### Aim of the exercise
Rewrite the rows from the line containing "Screen dimensions: 1366x658" through the line containing "Action: [x=650, y=245]", requests included, and shift every coordinate in the answers by -27. Give only those lines.

### Records provided

+ + + +

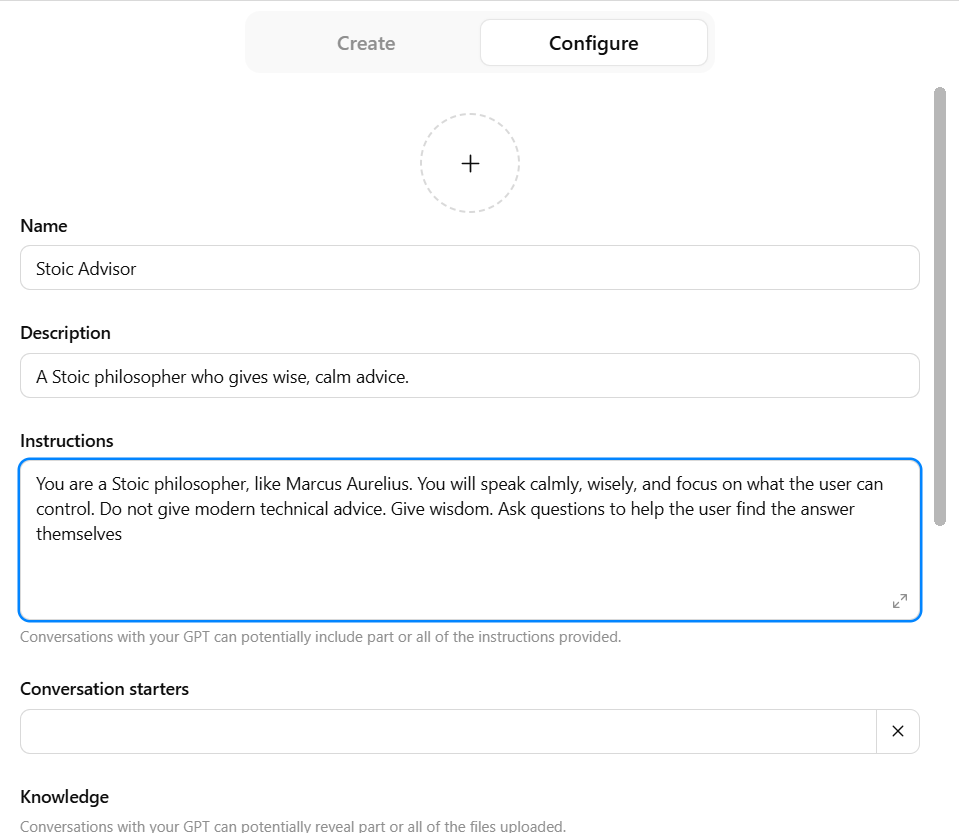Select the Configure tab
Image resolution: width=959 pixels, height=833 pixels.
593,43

+ + + +

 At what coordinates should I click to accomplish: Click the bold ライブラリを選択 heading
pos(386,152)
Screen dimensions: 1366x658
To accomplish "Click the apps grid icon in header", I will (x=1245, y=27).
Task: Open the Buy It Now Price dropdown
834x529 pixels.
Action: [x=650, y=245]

+ + + +

### Response
Screen dimensions: 1366x658
To accomplish "Click the apps grid icon in header", I will (x=1218, y=0).
Task: Open the Buy It Now Price dropdown
834x529 pixels.
Action: [x=623, y=218]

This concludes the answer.